=== Исходный текст ===
_ _ _ _ _ _ _

Сравнительно поздно, уже в конце 30-х – начале 40-х годов, он спел – и блестяще – такие партии, как Собинин в "Сусанине", Абесалом, Зигфрид в "Валькирии". Это же мастерство дало возможность артисту прекрасно исполнять труднейшие в вокальном отношении партии, когда он уже перешагнул за шестьдесят лет.
В театре привыкли к тому, что Никандр Сергеевич являлся на первую же спевку в такой готовности, будто пел партию много лет. Мы, молодые певцы, поражались: "Вот что такое труд!" Почему же Ханаев всегда был в таком "тренаже", почему всегда знал то, что ему полагалось? Да потому, что он всю свою жизнь, весь распорядок быта, все мысли подчинял целиком интересам театра, своей профессии. Это обеспечило ему и редкое певческое долголетие – ведь такие партии, как, например, Садко или Герман, он пел почти всю свою большую творческую жизнь.
Я навсегда сохраню воспоминание о последнем выступлении Ханаева в партии Германа. Это был утренний спектакль. Никандра Сергеевича попросили срочно заменить заболевшего исполнителя. И он великолепно спел – горячо, взволнованно, свободно, захватив весь зрительный зал. В последнем антракте я зашел к нему и сказал:
– Ника, как ты замечательно сегодня поешь!
Ханаев ответил:
– Это, вероятно, потому, что на прошлой неделе мне исполнилось шестьдесят восемь!
Случай неслыханный в истории драматического пения! То, чем обладает Ханаев, – бесценно. Его творческая биография – это подвиг труда и вдохновения, таланта и великой требовательности к себе…
Дм. Головин представлял полную противоположность Ханаеву! Натура стихийная, прямо-таки "начиненная" противоречиями! Головин был одним из немногих певцов, которые позволяли себе приходить на репетиции несобранными, взбудораженными. Но, по-моему, происходило это не от легкомысленного отношения к делу. В этом находил выражение бурный артистический темперамент певца. Вероятно, иначе он просто не умел работать. Он вечно с азартом вступал в конфликты с дирижерами, нередко дезорганизуя этим ход репетиции.
Естественно, что выступления Головина в спектаклях были очень неровные.
Но в пору своего расцвета, в конце 20-х и начале 30-х годов, он часто пел так, как, пожалуй, до него никто не пел. Голос его по диапазону представлялся бесконечным, казалось, его вполне хватило бы на двух певцов! Поражала не только сила звука, но также легкость и свобода, с которыми он преодолевал все технические трудности. И артистический темперамент певца был под стать его вокальному дарованию. Когда Головин был "в ударе", на сцене, за кулисами и в зрительном зале царил праздник, небывалый подъем. После его первых выступлений в "Демоне" на тбилисской сцене, помню, не только зрители, но и многие из певцов словно шалели от той стихии звука и мощного драматизма, который обрушивал на них Головин.
Или Фигаро! Умный, темпераментный, полный какой-то обаятельной хитрости. В его герое словно ожила блистательная находчивость создателя "Женитьбы Фигаро".

_ _ _ _ _ _ _

=== Блок данных ===
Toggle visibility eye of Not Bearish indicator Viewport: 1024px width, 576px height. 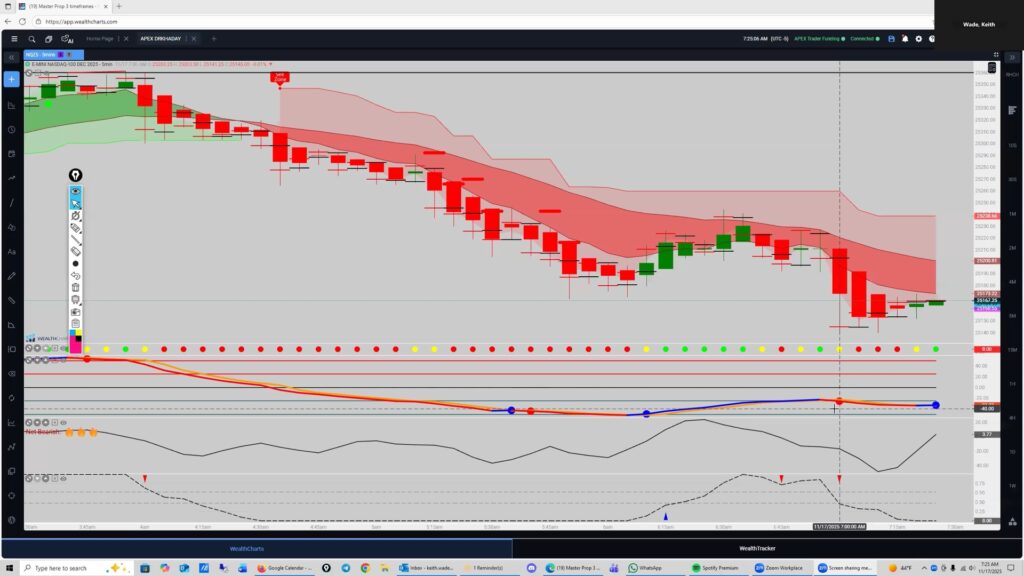click(63, 423)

_ _ _ _ _ _ _

=== Задания для выполнения ===
a) Перечислите все оперные партии, которые, согласно тексту о Ханаеве и Головине, исполнял Ханаев.
b) Продолжите текст о Ханаеве и Головине, начав сразу после его последнего предложения.
Данные здесь никакой роли не играют.

=== Выполненные задания ===
a) Собинин в «Сусанине», Абесалом, Зигфрид в «Валькирии», Садко, Герман.

b)
Поэтому с ним было петь необыкновенно легко: мой Альмавива мог целиком положиться на "фонтан идей" Фигаро – Головина.
А Борис Михайлович Евлахов! Мне кажется, что этот замечательный артист, имевший в свое время огромный и заслуженный успех у публики, сейчас несколько забыт. Напрасно. В даровании Евлахова счастливо сочетались великолепные сценические данные – стройная, высокая фигура, правильные черты лица, еще более выигрывавшие под гримом, а главное, всегда живые, озаренные искренним чувством глаза и красивый лирико-драматический голос, музыкальность, острое чувство сцены, талант к перевоплощению. Душевное благородство, такт, скромность, которые были так свойственны Борису Михайловичу в жизни, он приносил с собой на сцену, и эти черты всегда придавали его образам необычайно привлекательный отпечаток интеллигентности, сердечной теплоты и обаяния.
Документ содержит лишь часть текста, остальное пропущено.